* Challenges:
• a. Summarize the passage below on lightning forecasting in two sentences.
• b. Answer these questions about the lightning forecasting passage below.
(i) Which network detects the cloud-to-ground flashes?
(ii) For which year is out-of-sample performance evaluated?
(iii) Up to what forecast horizon does the occurrence model outperform the reference climatology?

* Document section:
Cloud-to-ground (CG) flashes – detected by the ground-based Austrian
Lightning Detection & Information System (ALDIS) network – are counted on
the 18×18 km2 grid of the 51-member NWP ensemble of the European
Centre for Medium-Range Weather Forecasts (ECMWF). These counts serve as the
target quantity in count data regression models for the occurrence of
lightning events and flash counts of CG. The probability of lightning
occurrence is modelled by a Bernoulli distribution. The flash counts are
modelled with a hurdle approach where the Bernoulli distribution is combined
with a zero-truncated negative binomial. In the statistical models the
parameters of the distributions are described by additive predictors, which
are assembled using potentially nonlinear functions of NWP covariates.
Measures of location and spread of 100 direct and derived NWP covariates
provide a pool of candidates for the nonlinear terms. A combination of
stability selection and gradient boosting identifies the nine (three) most
influential terms for the parameters of the Bernoulli (zero-truncated
negative binomial) distribution, most of which turn out to be associated with
either convective available potential energy (CAPE) or convective
precipitation. Markov chain Monte Carlo (MCMC) sampling estimates the final
model to provide credible inference of effects, scores, and
predictions. The selection of terms and MCMC sampling are applied for data of
the year 2016, and out-of-sample performance is evaluated for 2017. The
occurrence model outperforms a reference climatology – based on 7 years of
data – up to a forecast horizon of 5 days. The flash count model is
calibrated and also outperforms climatology for exceedance probabilities,
quantiles, and full predictive distributions.

* Source data:
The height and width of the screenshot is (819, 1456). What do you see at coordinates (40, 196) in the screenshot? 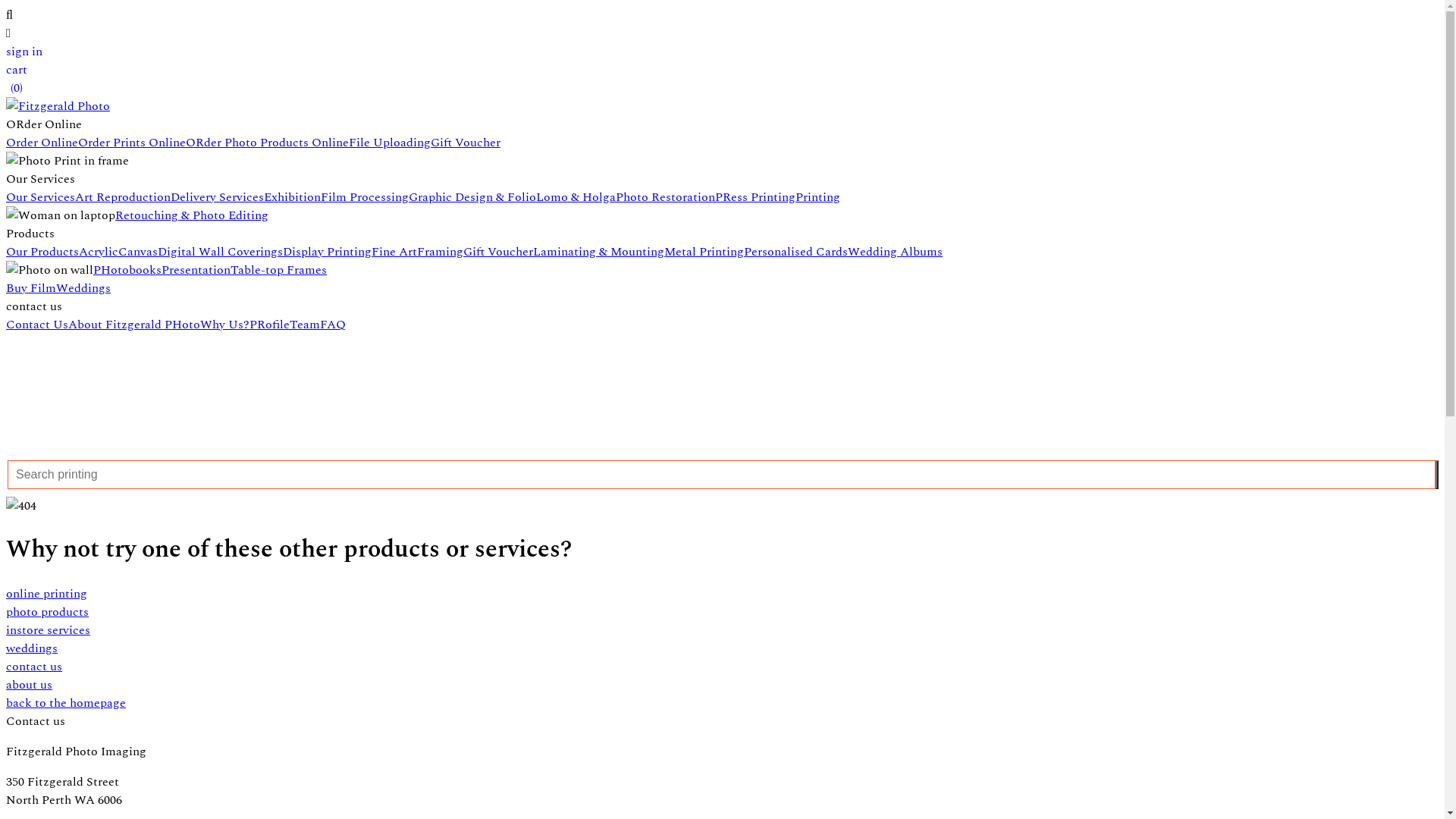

* Task results:
• a. Cloud-to-ground flashes detected by the ALDIS network are counted on the ECMWF ensemble grid and modeled with a Bernoulli distribution for occurrence and a hurdle approach with a zero-truncated negative binomial for flash counts, using additive predictors built from NWP covariates chosen by stability selection and gradient boosting and estimated by MCMC sampling. Fitted on 2016 data and evaluated on 2017, the occurrence model beats a 7-year climatology up to a 5-day forecast horizon, and the calibrated flash count model also outperforms climatology.

• b.
(i) The Austrian Lightning Detection & Information System (ALDIS) network
(ii) 2017
(iii) 5 days